#### [WORK TASK]
Output the records exactly, every one of them.

Dataset excerpts
------------------------
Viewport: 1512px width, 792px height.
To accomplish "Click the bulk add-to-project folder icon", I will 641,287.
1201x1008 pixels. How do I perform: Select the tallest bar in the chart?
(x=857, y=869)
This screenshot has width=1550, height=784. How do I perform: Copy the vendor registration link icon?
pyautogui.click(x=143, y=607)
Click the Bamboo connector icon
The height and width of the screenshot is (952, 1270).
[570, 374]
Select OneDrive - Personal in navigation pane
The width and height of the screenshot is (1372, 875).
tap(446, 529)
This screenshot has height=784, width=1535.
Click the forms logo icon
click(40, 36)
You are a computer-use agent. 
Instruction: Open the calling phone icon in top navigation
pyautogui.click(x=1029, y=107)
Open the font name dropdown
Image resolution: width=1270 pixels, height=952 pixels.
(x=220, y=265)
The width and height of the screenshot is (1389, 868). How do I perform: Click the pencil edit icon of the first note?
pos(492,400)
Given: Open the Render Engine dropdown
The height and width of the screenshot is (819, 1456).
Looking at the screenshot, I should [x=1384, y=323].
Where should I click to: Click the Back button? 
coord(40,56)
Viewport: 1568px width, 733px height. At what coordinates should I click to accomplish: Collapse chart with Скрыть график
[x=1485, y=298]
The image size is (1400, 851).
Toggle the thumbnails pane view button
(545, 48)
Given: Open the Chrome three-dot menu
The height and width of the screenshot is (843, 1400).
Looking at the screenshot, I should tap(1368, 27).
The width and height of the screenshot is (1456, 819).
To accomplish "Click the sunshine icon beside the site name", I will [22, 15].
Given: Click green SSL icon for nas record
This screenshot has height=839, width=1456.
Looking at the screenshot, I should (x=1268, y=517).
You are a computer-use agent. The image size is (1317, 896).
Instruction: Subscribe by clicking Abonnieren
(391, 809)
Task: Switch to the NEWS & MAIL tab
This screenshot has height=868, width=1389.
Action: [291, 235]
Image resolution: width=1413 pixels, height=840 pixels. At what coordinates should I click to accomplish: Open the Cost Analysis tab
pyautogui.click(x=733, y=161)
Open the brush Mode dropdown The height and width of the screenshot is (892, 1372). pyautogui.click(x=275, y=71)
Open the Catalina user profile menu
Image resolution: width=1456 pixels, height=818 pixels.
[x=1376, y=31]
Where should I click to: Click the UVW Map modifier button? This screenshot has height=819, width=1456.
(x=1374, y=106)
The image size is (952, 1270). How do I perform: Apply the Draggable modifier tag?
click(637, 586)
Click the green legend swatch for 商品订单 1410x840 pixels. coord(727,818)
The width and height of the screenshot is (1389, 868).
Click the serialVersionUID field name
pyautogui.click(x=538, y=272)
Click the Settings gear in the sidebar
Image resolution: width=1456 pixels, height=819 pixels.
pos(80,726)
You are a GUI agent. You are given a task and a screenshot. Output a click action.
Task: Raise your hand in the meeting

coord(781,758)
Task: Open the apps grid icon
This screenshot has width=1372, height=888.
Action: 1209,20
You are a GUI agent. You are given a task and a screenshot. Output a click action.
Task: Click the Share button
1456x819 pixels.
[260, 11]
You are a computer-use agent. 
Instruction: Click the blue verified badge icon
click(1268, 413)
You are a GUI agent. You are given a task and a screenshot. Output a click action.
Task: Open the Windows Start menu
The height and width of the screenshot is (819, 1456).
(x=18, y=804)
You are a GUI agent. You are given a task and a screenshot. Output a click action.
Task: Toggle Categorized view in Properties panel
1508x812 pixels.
------------------------
#### [FINAL ANSWER]
Viewport: 1512px width, 792px height.
To accomplish "Click the bulk add-to-project folder icon", I will 641,287.
1201x1008 pixels. How do I perform: Select the tallest bar in the chart?
(x=857, y=869)
This screenshot has width=1550, height=784. How do I perform: Copy the vendor registration link icon?
pyautogui.click(x=143, y=607)
Click the Bamboo connector icon
The height and width of the screenshot is (952, 1270).
[570, 374]
Select OneDrive - Personal in navigation pane
The width and height of the screenshot is (1372, 875).
tap(446, 529)
This screenshot has height=784, width=1535.
Click the forms logo icon
click(40, 36)
You are a computer-use agent. 
Instruction: Open the calling phone icon in top navigation
pyautogui.click(x=1029, y=107)
Open the font name dropdown
Image resolution: width=1270 pixels, height=952 pixels.
(x=220, y=265)
The width and height of the screenshot is (1389, 868). How do I perform: Click the pencil edit icon of the first note?
pos(492,400)
Given: Open the Render Engine dropdown
The height and width of the screenshot is (819, 1456).
Looking at the screenshot, I should [x=1384, y=323].
Where should I click to: Click the Back button? 
coord(40,56)
Viewport: 1568px width, 733px height. At what coordinates should I click to accomplish: Collapse chart with Скрыть график
[x=1485, y=298]
The image size is (1400, 851).
Toggle the thumbnails pane view button
(545, 48)
Given: Open the Chrome three-dot menu
The height and width of the screenshot is (843, 1400).
Looking at the screenshot, I should tap(1368, 27).
The width and height of the screenshot is (1456, 819).
To accomplish "Click the sunshine icon beside the site name", I will [22, 15].
Given: Click green SSL icon for nas record
This screenshot has height=839, width=1456.
Looking at the screenshot, I should (x=1268, y=517).
You are a computer-use agent. The image size is (1317, 896).
Instruction: Subscribe by clicking Abonnieren
(391, 809)
Task: Switch to the NEWS & MAIL tab
This screenshot has height=868, width=1389.
Action: [291, 235]
Image resolution: width=1413 pixels, height=840 pixels. At what coordinates should I click to accomplish: Open the Cost Analysis tab
pyautogui.click(x=733, y=161)
Open the brush Mode dropdown The height and width of the screenshot is (892, 1372). pyautogui.click(x=275, y=71)
Open the Catalina user profile menu
Image resolution: width=1456 pixels, height=818 pixels.
[x=1376, y=31]
Where should I click to: Click the UVW Map modifier button? This screenshot has height=819, width=1456.
(x=1374, y=106)
The image size is (952, 1270). How do I perform: Apply the Draggable modifier tag?
click(637, 586)
Click the green legend swatch for 商品订单 1410x840 pixels. coord(727,818)
The width and height of the screenshot is (1389, 868).
Click the serialVersionUID field name
pyautogui.click(x=538, y=272)
Click the Settings gear in the sidebar
Image resolution: width=1456 pixels, height=819 pixels.
pos(80,726)
You are a GUI agent. You are given a task and a screenshot. Output a click action.
Task: Raise your hand in the meeting

coord(781,758)
Task: Open the apps grid icon
This screenshot has width=1372, height=888.
Action: 1209,20
You are a GUI agent. You are given a task and a screenshot. Output a click action.
Task: Click the Share button
1456x819 pixels.
[260, 11]
You are a computer-use agent. 
Instruction: Click the blue verified badge icon
click(1268, 413)
You are a GUI agent. You are given a task and a screenshot. Output a click action.
Task: Open the Windows Start menu
The height and width of the screenshot is (819, 1456).
(x=18, y=804)
You are a GUI agent. You are given a task and a screenshot. Output a click action.
Task: Toggle Categorized view in Properties panel
1508x812 pixels.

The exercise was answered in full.